* _Document extract_:
Swanswell welcomes the below-cost ban on alcohol but calls for wider measures

28 May 2014

Swanswell welcomes a new ban, implemented today, stopping the sale of alcohol below the cost of duty plus VAT. The ban prevents businesses from selling alcohol at heavily discounted prices and aims to reduce excessive alcohol consumption and its associated impact on alcohol-related crime and health harms.

The national recovery charity, which wants to achieve a society free from problem alcohol and drug misuse, supports the government’s below-cost ban on alcohol but calls for wider measures to be implemented to help tackle alcohol misuse. Swanswell believes the below-cost ban won’t be as effective as charging a minimum of 45p per unit of alcohol in reducing alcohol-related deaths and crime.

The University of Sheffield predict the below-cost ban will only reduce overall alcohol consumption by 0.04% (this equates to 0.3 units or less than half a pint of beer per drinker, per year). However, they predict the impact of a 45p minimum unit price would be around 40 to 50 times larger than the below-cost ban.

* _Record extracts_:
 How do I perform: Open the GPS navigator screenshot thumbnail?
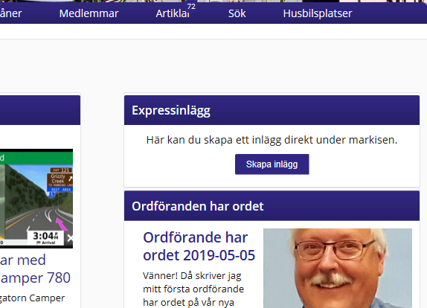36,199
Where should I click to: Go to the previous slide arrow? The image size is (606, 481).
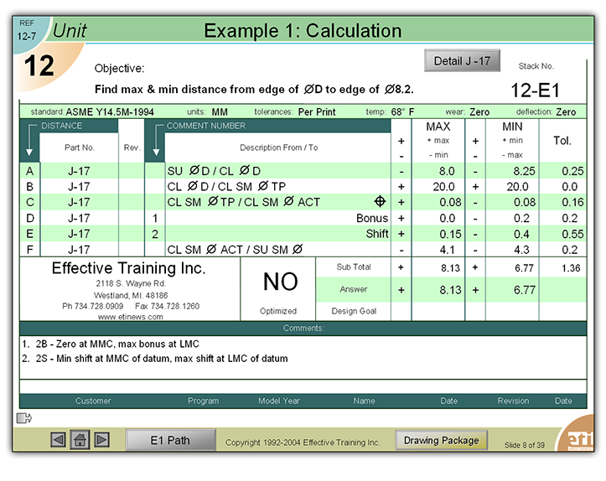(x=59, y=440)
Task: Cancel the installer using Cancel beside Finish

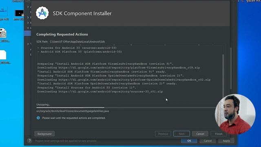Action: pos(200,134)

---

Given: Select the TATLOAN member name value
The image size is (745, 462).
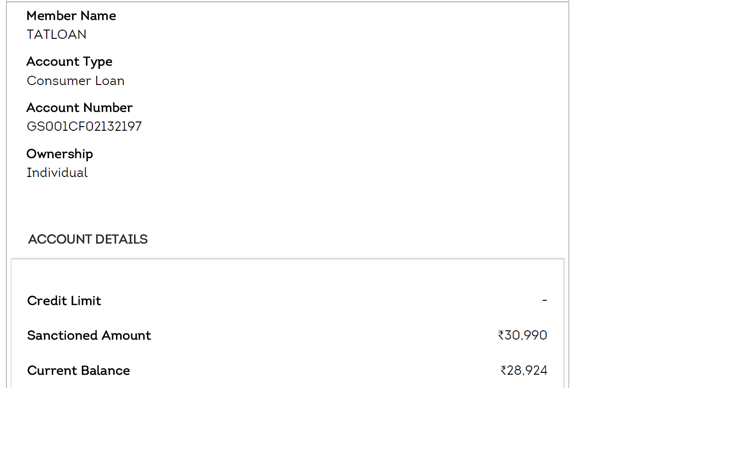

==

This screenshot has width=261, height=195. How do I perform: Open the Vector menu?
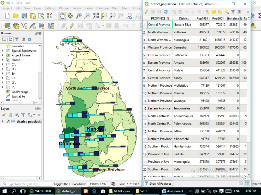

* _Problem to solve_:
Copy the text about the below-cost alcohol ban from "Swanswell welcomes the" to "deaths and crime.", replacing "charity" with "organization". Rely only on the text about the below-cost alcohol ban, not on the rows.

* _Response area_:
Swanswell welcomes the below-cost ban on alcohol but calls for wider measures

28 May 2014

Swanswell welcomes a new ban, implemented today, stopping the sale of alcohol below the cost of duty plus VAT. The ban prevents businesses from selling alcohol at heavily discounted prices and aims to reduce excessive alcohol consumption and its associated impact on alcohol-related crime and health harms.

The national recovery organization, which wants to achieve a society free from problem alcohol and drug misuse, supports the government’s below-cost ban on alcohol but calls for wider measures to be implemented to help tackle alcohol misuse. Swanswell believes the below-cost ban won’t be as effective as charging a minimum of 45p per unit of alcohol in reducing alcohol-related deaths and crime.